Im April 2010 haben die BäuerInnen  von Timilt ihre eigene Vereinigung mit Hilfe der Gewerkschaft aufgebaut, was den Behörden missfällt- sie weigern sich also, die Eingabe zu bescheinigen.



Beide Vereinigungen kämpfen um das Recht der BäuerInnen, sich selber zu organisieren und verwalten zugleich die Wasserverteilung.

Nun lehnen die BäuerInnen dieses Projekt ab, weil es die sozialen und wirtschaftlichen Rechte der  verletzt abgelehnt!

 Im Dezember 2011 haben die Provinzbehörden von Taroudannt und das regionale Büro für landwirtschaftliche Entwicklung die Vereinigung von Aoulouz auf illegale Weise aufgelöst, ohne Tätigkeits- und Finanzbericht und ohne die Ansichten  der BäuerInnen  zu berücksichtigen. Im April 2013 lanciert die Landwirtschaftskammer ein Programm für den Aufbau von vier Vereinigungen für die vier Wadis; darunter sind schon zwei - Targa Ljdid und Taboumhaout – auf bürokratische Manner aufgestellt. Die BäuerInnen  der anderen zwei- Tafarzazat und Timilt - kämpfen dagegen.



Die ersten Versammlungen in Tafarzazat und Timilt haben zu keinem Ergebnis geführt infolge des Kampfes der BäuerInnen  gegen dieses bürokratische Programm. Zwei weitere sind für den 2. und 9. Mai geplant, obwohl die Bauern dieses Programm boykottieren (nur 60 der 400 Betroffenen haben den ersten zwei Versammlungen teilgenommen). Die BäuerInnen  verteidigen ihr Recht, sich in ihren eigenen Vereinigungen gegen die Offensive der Feudalherren von Aoulouz zu organisieren, die vom Pascha, vom regionalen Amt für landwirtschaftliche Entwicklung und von der Agrarkammer unterstützt werden.

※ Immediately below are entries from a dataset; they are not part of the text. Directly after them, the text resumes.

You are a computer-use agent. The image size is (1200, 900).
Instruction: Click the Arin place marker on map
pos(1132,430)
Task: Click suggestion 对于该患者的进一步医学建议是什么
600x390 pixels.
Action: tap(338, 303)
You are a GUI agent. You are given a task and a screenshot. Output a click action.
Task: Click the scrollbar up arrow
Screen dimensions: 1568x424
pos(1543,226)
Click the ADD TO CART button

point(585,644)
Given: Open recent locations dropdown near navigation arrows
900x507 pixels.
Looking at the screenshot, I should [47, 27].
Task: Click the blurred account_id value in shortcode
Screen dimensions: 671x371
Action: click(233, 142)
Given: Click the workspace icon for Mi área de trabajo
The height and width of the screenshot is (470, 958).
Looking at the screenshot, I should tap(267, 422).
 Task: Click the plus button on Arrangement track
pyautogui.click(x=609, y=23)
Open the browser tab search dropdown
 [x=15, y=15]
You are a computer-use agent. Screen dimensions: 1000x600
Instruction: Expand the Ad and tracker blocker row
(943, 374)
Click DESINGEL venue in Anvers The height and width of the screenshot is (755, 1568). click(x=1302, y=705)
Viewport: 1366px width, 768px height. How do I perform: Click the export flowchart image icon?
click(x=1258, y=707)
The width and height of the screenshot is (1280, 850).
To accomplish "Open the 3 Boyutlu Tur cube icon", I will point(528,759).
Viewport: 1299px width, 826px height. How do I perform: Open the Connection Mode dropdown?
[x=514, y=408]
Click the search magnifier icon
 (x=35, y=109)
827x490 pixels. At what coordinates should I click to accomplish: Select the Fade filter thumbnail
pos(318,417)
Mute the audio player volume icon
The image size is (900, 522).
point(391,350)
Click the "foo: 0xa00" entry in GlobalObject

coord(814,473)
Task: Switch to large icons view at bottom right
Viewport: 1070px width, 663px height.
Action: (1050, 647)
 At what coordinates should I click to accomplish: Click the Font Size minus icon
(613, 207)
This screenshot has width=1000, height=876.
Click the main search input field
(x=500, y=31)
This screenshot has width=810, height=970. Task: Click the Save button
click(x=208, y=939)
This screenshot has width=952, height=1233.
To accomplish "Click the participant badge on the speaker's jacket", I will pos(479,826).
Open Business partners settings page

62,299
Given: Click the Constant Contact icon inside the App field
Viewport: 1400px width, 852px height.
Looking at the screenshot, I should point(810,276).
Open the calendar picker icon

Dank dem Kampf der BäuerInnen  ist das Programm nun stillgelegt. Die Bauerngewerkschaft und die beiden Bauernvereinigungen kämpfen weiter zusammen mit den BäuerInnen  um ihr Recht auf Bewässerungswasser und alle sozialen Rechte, die vom Staat garantiert werden (Frauen- und Kindergesundheit, Ausbildung, Zugang zu Trinkwasser, Infrastrukturen, Elektrifizierung, Kampf gegen die Korruption und den Raub der öffentlichen Güter, usw.).



 Die Forderungen der BäuerInnen  reichen weiter als der genannte Plan "Grünes Marokko". Dieses Programm zieht die soziale Marginalisierung  der Bäuerinnen, die aufgehoben werden muss, nicht in Betracht. Die BäuerInnen  leben in ihren Siedlungen ohne Infrastrukturen, im Gesundheitszentrum von Aoulouz fehlt das Personal und das Material, die Bäuerinnen müssen einen doppelten Arbeitstag – zu Hause auf dem Acker - auf sich nehmen, und beziehen dabei weder Lohn noch CNSS (Sozialversicherung) beziehen, ihre Kinder erhalten keine Schulbildung, die Bauernfamilien müssen schwere Kredite bei der Crédit agricole-Bank nehmen und die ganze Familie arbeitet, um die Milch einer oder mehrerer Kühe an die sog. Kooperative COPAG zu verramschen.



Um diese Situation zu ändern, sagen die BäuerInnen, gibt es nur  einen sicheren Weg: um unser Recht auf öffentliche Güter zu kämpfen.